Chi ha seguito, di persona o attraverso Facebook, l’incontro di domenica scorsa nella chiesa di San Pio fra un gruppo di abitanti di contrada Alvanite ed una delegazione di amministratori comunali non ha potuto non accorgersi della distanza abissale fra i bisogni e le possibilità . Non doveva andare così, ma così è andata. A contrada Alvanite il tempo sembra essersi fermato. Domande e risposte si ripetono ciclicamente avvitandosi in un vortice senza fine e anche senza memoria. L’impressione è che non se ne uscirà mai.
Ma aldilà di questo, c’è un altro aspetto che inquieta: l’incapacità di assumersi le responsabilità e di dirsi le cose per come stanno. Tutte le amministrazioni, chi più, chi meno, hanno sempre rinviato ad un futuro che non arriva mai la soluzione di un problema che più passa il tempo e più è difficile, se non impossibile, risolvere per un Comune troppo piccolo per allegerirne il peso e troppo grande per restarne schiacciato.
La nota positiva di oggi sta nel fatto che, attraverso l’impegno di qualcuno, forse si riusciranno ad accorciare le distanze, e non solo quelle fisiche, che hanno progressivamente aggravato le condizioni di una contrada che, in fondo, chiede solo di non essere abbandonata a sé stessa. Perché il destino di Alvanite non sembra così diverso da quello di Atripalda.

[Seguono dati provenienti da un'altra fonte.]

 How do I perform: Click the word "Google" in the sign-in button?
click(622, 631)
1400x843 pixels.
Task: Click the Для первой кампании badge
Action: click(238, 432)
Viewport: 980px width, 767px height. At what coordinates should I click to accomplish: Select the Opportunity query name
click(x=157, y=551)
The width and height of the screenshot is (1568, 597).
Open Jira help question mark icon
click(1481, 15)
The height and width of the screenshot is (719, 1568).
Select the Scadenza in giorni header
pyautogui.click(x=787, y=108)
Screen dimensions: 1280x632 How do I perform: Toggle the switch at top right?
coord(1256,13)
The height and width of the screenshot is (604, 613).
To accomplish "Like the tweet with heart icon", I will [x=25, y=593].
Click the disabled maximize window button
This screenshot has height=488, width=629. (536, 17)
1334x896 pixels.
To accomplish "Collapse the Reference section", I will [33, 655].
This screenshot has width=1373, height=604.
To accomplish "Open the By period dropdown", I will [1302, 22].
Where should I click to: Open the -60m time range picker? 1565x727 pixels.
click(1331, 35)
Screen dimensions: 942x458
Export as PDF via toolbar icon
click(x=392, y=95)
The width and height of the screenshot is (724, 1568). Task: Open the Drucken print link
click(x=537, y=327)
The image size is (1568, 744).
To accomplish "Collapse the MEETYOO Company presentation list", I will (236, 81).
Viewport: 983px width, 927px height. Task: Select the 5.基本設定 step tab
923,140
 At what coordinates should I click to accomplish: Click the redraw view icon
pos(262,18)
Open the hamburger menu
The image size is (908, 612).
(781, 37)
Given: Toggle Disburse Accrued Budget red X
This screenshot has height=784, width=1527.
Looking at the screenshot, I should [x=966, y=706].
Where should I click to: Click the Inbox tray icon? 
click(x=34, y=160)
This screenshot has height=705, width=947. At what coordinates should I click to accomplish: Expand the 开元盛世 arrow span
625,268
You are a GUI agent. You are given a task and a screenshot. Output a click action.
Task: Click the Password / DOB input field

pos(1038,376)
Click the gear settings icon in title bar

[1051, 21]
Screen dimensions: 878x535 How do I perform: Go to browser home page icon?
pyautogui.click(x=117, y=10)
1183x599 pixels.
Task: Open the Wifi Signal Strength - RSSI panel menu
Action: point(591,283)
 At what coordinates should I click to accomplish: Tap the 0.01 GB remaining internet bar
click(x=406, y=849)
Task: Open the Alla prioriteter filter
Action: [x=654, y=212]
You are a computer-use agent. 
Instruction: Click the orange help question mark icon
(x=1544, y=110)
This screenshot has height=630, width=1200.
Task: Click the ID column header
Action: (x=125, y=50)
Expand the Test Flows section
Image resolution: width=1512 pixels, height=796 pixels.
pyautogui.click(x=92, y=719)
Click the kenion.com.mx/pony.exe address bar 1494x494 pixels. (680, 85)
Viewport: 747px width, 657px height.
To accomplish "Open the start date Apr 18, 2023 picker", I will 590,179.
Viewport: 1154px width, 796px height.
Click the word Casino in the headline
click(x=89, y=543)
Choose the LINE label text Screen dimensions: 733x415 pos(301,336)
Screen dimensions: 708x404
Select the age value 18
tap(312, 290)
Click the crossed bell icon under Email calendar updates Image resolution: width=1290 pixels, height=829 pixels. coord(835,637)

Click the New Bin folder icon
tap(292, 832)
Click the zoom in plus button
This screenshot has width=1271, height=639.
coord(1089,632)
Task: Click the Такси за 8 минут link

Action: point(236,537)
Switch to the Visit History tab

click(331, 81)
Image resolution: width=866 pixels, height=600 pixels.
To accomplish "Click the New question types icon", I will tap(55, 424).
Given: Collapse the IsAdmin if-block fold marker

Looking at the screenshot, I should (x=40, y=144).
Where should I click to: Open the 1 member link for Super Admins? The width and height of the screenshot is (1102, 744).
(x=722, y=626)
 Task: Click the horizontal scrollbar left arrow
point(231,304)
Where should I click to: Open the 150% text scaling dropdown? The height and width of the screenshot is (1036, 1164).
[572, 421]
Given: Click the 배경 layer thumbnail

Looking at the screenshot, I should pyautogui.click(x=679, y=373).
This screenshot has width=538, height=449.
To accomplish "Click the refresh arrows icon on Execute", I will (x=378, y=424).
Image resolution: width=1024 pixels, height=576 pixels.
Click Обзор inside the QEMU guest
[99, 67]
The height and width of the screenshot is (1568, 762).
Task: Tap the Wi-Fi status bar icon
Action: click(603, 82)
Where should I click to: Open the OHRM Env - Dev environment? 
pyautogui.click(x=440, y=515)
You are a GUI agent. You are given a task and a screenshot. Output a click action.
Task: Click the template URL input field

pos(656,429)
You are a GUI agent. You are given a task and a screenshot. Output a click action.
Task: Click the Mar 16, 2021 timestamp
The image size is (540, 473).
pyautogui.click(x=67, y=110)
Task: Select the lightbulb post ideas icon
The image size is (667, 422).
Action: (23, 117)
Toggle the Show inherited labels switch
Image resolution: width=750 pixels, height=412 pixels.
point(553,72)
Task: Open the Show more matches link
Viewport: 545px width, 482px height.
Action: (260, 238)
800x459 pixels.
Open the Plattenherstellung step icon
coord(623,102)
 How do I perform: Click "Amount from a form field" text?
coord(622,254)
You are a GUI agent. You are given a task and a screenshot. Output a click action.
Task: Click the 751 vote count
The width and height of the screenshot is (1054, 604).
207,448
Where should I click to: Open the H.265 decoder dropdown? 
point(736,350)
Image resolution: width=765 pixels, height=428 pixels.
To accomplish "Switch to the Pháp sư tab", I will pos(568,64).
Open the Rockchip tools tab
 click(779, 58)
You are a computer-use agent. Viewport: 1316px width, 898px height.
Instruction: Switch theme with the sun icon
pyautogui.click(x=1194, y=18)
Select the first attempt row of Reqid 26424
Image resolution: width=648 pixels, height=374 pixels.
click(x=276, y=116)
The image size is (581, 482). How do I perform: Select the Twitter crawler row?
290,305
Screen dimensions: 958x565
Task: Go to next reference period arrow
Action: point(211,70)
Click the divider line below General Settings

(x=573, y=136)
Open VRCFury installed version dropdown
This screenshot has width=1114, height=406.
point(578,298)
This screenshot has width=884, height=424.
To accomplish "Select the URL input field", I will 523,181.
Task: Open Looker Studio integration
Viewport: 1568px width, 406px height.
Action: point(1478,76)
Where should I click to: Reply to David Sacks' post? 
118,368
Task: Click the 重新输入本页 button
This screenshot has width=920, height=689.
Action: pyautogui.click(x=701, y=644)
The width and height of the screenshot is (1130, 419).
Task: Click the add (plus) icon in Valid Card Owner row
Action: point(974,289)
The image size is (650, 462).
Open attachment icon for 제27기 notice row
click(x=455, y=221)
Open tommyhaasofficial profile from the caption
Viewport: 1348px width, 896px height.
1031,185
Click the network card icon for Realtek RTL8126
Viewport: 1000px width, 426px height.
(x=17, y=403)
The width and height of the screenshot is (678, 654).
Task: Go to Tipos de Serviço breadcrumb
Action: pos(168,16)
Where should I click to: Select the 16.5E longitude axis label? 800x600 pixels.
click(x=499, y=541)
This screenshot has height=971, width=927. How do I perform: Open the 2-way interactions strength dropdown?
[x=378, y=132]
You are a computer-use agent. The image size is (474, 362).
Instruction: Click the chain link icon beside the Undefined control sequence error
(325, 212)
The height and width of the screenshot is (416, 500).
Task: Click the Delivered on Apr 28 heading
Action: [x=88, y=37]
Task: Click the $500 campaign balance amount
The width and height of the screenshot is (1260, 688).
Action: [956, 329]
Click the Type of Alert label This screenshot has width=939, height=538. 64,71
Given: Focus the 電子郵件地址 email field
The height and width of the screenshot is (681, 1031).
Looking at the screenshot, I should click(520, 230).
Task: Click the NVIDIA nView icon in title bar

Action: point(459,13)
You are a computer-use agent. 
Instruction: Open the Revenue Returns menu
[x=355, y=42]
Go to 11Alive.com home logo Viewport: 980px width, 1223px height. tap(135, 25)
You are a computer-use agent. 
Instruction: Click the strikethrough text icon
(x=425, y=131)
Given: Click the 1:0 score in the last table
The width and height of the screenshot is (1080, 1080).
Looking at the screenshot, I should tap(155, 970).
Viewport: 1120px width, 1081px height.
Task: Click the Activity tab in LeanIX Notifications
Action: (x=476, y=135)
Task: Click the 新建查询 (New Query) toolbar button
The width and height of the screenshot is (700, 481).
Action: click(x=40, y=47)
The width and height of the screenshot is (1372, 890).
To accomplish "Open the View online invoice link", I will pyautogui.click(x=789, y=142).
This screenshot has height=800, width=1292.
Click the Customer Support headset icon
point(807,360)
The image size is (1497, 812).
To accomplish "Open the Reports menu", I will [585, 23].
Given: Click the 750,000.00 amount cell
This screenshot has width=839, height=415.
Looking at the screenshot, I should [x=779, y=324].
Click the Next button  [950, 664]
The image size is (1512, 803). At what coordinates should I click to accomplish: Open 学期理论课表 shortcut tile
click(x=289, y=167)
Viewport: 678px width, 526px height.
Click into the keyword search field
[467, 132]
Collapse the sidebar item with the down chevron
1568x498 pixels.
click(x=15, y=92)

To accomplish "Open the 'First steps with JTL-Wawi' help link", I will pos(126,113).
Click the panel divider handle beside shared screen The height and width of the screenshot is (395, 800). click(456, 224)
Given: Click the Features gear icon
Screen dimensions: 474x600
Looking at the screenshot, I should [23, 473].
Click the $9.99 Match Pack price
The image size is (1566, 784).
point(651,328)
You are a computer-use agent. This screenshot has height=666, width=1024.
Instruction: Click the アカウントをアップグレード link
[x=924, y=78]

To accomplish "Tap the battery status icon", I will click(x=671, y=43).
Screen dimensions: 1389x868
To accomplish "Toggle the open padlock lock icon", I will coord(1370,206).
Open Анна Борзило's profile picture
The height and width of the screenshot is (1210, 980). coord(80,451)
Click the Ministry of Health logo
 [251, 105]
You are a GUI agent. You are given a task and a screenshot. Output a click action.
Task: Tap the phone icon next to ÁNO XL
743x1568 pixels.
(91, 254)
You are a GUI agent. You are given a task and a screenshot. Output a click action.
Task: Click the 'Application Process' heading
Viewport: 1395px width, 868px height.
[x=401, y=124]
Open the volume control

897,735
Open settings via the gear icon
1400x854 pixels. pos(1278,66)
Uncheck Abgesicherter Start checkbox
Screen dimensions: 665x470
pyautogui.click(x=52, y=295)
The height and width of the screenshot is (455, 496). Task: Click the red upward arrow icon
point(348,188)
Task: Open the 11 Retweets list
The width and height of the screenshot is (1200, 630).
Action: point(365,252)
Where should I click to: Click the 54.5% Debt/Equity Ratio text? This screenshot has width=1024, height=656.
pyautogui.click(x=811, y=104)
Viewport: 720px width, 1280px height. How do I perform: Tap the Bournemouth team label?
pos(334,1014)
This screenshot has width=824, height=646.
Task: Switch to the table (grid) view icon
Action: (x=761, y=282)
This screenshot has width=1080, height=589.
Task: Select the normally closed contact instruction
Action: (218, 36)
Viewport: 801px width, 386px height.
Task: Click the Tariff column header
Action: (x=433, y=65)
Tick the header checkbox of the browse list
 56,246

Salutiamo, infine, con grande piacere, dopo un paio di anni di sosta, il ritorno del prof. Lello La Sala al racconto della sua città , come solo lui sa fare, senza casacche se non quelle della verità , della passione, dell’esperienza e della memoria. Da questo numero in poi il prof. La Sala curerà per il giornale una rubrica fissa, di commento, graffiante e senz’altro stimolante, per alimentare utilmente il dibattito, e almeno una pagina di narrazione. Buona lettura.